Pandemic Labor Shortages Have Helped Workers Before. Will They Again?

The Great Resignation — the phenomenon of Americans leaving their jobs at record rates this year — reached a fever pitch in August, with 4.3 million Americans, or nearly 3 percent of the work force, calling it quits. Economic forecasters do not expect the situation to improve substantially anytime soon; some predict continued labor shortages in the coming months, exacerbating supply chain delays.

Why are so many people quitting? In part it may be that they don’t need the money — a consequence of federal stimulus checks, the suspension of student loan payments and months of reduced spending. In part it may be that people are concerned about workplace safety in a country whose population is still less than 60 percent vaccinated.

But it also may be that the Great Resignation is a kind of spontaneous, informal labor strike — a collective demand by workers for substantial raises and other gains after decades of wage stagnancy and suppression. If so, history suggests that the Great Resignation could be the beginning of a meaningful transformation of working conditions in this country.

Consider the situation in France in the first decades of the 20th century. The country experienced labor deficits during World War I because of increased industrial production and a decreased labor supply (a result of mobilizing troops). When the war ended, the influenza pandemic of 1918 further decreased the supply. The labor shortage persisted after the pandemic started to wane in 1920, largely because of the huge wartime and pandemic death tolls and a continually low birthrate.

Prime Minister Georges Clemenceau attempted to address the labor shortage by facilitating immigration to France by mostly male workers and by encouraging Frenchwomen and young people to join or rejoin the work force. This influx of workers allowed many employers to keep wages low despite the overall shortfall, which in turn stoked worker resentment, leading to a period of wildcat and general strikes throughout France between 1917 and the immediate post-pandemic period.

Hundreds of thousands of French workers orchestrated a nationwide series of “big quits” in the form of factory walkouts, assembly line slowdowns, union-organized strikes and other actions designed to put pressure on employers. Voluntary unemployment — deliberately leaving the labor force for extended periods — was also an effective, if less commonly used, strategy.

Eventually, these large-scale acts of protest and work refusal led to meaningful change in labor law and in some cases, higher wages. In 1919, to quell unrest in a period of rapidly rising postwar inflation and to discourage the growing enthusiasm for communism, Mr. Clemenceau enacted an eight-hour workday and a 40-hour workweek — about 20 years before the United States would do the same. This achievement did not solve all labor issues, and it was frequently undermined by employers in the following decade, but French workers had used the labor shortage to their advantage, as both a catalyst and a core bargaining tool for achieving better working conditions and wages.
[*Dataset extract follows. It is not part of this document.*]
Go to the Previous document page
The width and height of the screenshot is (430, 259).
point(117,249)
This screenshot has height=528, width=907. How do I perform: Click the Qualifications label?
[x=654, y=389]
If the 2021 labor shortage is, as many suspect, in part an expression of widespread worker dissatisfaction, the French example is encouraging. It shows that workers during periods of labor deficits possess considerable leverage to bring about meaningful change in wages, labor law and working conditions.

But unlike the labor shortage in France a century ago, the current shortage may not be temporary. American workers could possess even more leverage in the future, given a rapidly aging work force and the striking drop in birthrates during the coronavirus pandemic.

Will businesses continue to fill vacant jobs by tapping the teenage and senior employment pools and by purchasing labor-saving technology such as A.I. and robots? Or will the United States borrow a page from the playbook of World War I-era France, facilitating increased immigration to relieve long-term labor deficits?

Even if employers are able to mitigate labor shortages, growing anti-work sentiment and widespread voluntary unemployment among members of Generation Z suggest that the character of work will continue to change. During the Great Resignation, employers have managed to retain some blue- and white-collar workers with increased wages, flexible hours and remote work options. In the event of a prolonged labor shortage, more sweeping changes — a minimum-wage hike, more paid vacation days, the formal enactment of a shorter workweek — may be needed to lure workers back.